▸ **DOCUMENT TEXT**:
Let’s work together: A loyalist historian from Canada responds to American scholars

Bonnie Huskins

This dapper fellow is known colloquially as “Loyalist Man.” He welcomes tourists to the Reversing Falls attraction in Saint John, New Brunswick, Canada and until a few years ago, sat on the highway welcoming drivers into the “Loyalist City.” I would like to use him today to entice American scholars who are becoming interested in the loyalists to sample the rich literature that has been written in a British North American/Atlantic World context.

It has been gratifying to see the number of recent Borealia blog posts on the loyalists – Sources for Loyalist Studies, Loyalists in the Classroom: Students reflect on historical sources, The Future of Loyalist Studies, and Let’s Play Again: Recovering “The Losers” of the American Revolution (Part I). However, it is sometimes a tad frustrating to hear references to the loyalists as an ‘overlooked’ people. Perhaps this is the case in the context of American historiography, but I would like to interject with the reminder that scholars of British North America/Canada have been studying the loyalists for a long time. This is articulated in Jane Errington’s 2012 review essay “Loyalists and Loyalism in the American Revolution and Beyond” as well as Ruma Chopra’s “Enduring Patterns of Loyalist Study: Definitions and Contours.”[1] I realize that many scholars of early America are more interested in examining the loyalists in situ. Indeed, one of the most interesting directions in loyalist studies is the analysis of loyalist reintegration into the United States being pursued by historians such as Rebecca Brannon. Nonetheless, I still hold that the literature written about loyalists and loyalism in a Canadian and Atlantic World setting are useful for American researchers. Perhaps this is a transitional moment, as Chris Minty suggests in The Future of Loyalist Studies. As scholars and public historians engage with the loyalists who returned to the United States, or never left, it is hoped that they will do so in the spirit of collaboration.


Henry Sandham, The Coming of the Loyalists. Public Domain.

▸ **INFORMATION PROVIDED**:
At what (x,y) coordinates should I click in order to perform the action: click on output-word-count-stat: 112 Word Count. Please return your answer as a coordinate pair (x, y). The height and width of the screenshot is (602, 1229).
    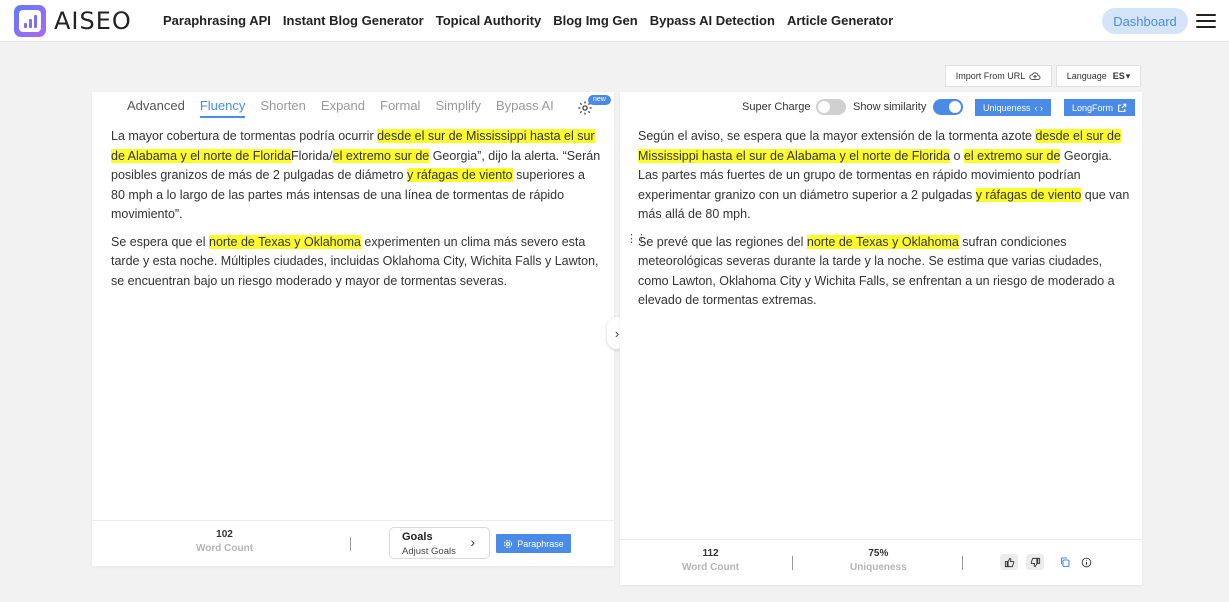
    Looking at the image, I should click on (710, 560).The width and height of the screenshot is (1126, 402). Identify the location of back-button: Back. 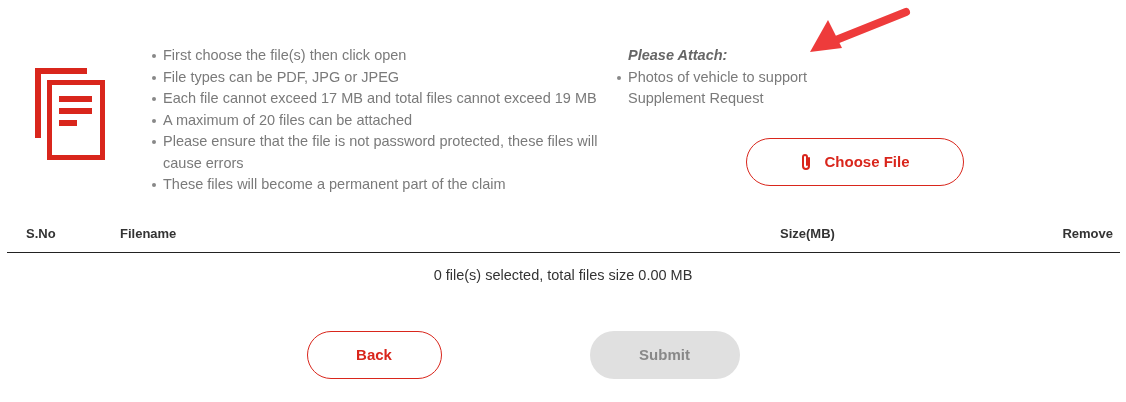
(374, 354).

▸ **REQUEST**: In the essay on loyalist studies, which historian is named as pursuing the analysis of loyalist reintegration into the United States?

▸ **TASK OUTPUT**: Rebecca Brannon